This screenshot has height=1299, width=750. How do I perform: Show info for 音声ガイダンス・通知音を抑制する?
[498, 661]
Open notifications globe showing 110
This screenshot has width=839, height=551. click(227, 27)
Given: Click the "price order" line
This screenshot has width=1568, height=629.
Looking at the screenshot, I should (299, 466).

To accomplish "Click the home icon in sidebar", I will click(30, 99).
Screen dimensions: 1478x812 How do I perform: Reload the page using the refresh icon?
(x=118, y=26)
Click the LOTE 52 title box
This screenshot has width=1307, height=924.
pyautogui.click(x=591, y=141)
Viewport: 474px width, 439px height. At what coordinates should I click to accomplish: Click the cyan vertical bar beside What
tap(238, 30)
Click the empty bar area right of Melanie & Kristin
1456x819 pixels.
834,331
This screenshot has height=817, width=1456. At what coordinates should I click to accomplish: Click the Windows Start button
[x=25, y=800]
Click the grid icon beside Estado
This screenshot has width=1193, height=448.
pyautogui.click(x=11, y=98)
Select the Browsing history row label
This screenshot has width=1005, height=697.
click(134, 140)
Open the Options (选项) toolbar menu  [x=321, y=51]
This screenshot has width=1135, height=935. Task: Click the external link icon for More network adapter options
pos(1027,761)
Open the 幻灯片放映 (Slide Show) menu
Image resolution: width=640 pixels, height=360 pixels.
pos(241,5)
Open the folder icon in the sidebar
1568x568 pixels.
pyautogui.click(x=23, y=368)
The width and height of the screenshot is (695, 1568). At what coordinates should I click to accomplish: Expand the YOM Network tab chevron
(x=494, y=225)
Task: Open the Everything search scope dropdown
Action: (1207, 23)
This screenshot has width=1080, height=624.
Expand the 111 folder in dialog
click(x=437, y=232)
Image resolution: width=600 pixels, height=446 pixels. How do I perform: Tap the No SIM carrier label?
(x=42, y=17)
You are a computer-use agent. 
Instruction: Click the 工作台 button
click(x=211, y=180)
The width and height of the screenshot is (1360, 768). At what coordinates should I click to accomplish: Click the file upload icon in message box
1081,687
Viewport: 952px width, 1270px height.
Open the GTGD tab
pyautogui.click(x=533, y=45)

### What you need to do
Write down all of the records again, word for word.

### Reply
This screenshot has height=1299, width=750. How do I perform: Show info for 音声ガイダンス・通知音を抑制する?
[498, 661]
Open notifications globe showing 110
This screenshot has width=839, height=551. click(227, 27)
Given: Click the "price order" line
This screenshot has width=1568, height=629.
Looking at the screenshot, I should (299, 466).

To accomplish "Click the home icon in sidebar", I will click(30, 99).
Screen dimensions: 1478x812 How do I perform: Reload the page using the refresh icon?
(x=118, y=26)
Click the LOTE 52 title box
This screenshot has width=1307, height=924.
pyautogui.click(x=591, y=141)
Viewport: 474px width, 439px height. At what coordinates should I click to accomplish: Click the cyan vertical bar beside What
tap(238, 30)
Click the empty bar area right of Melanie & Kristin
1456x819 pixels.
834,331
This screenshot has height=817, width=1456. At what coordinates should I click to accomplish: Click the Windows Start button
[x=25, y=800]
Click the grid icon beside Estado
This screenshot has width=1193, height=448.
pyautogui.click(x=11, y=98)
Select the Browsing history row label
This screenshot has width=1005, height=697.
click(134, 140)
Open the Options (选项) toolbar menu  [x=321, y=51]
This screenshot has width=1135, height=935. Task: Click the external link icon for More network adapter options
pos(1027,761)
Open the 幻灯片放映 (Slide Show) menu
Image resolution: width=640 pixels, height=360 pixels.
pos(241,5)
Open the folder icon in the sidebar
1568x568 pixels.
pyautogui.click(x=23, y=368)
The width and height of the screenshot is (695, 1568). At what coordinates should I click to accomplish: Expand the YOM Network tab chevron
(x=494, y=225)
Task: Open the Everything search scope dropdown
Action: (1207, 23)
This screenshot has width=1080, height=624.
Expand the 111 folder in dialog
click(x=437, y=232)
Image resolution: width=600 pixels, height=446 pixels. How do I perform: Tap the No SIM carrier label?
(x=42, y=17)
You are a computer-use agent. 
Instruction: Click the 工作台 button
click(x=211, y=180)
The width and height of the screenshot is (1360, 768). At what coordinates should I click to accomplish: Click the file upload icon in message box
1081,687
Viewport: 952px width, 1270px height.
Open the GTGD tab
pyautogui.click(x=533, y=45)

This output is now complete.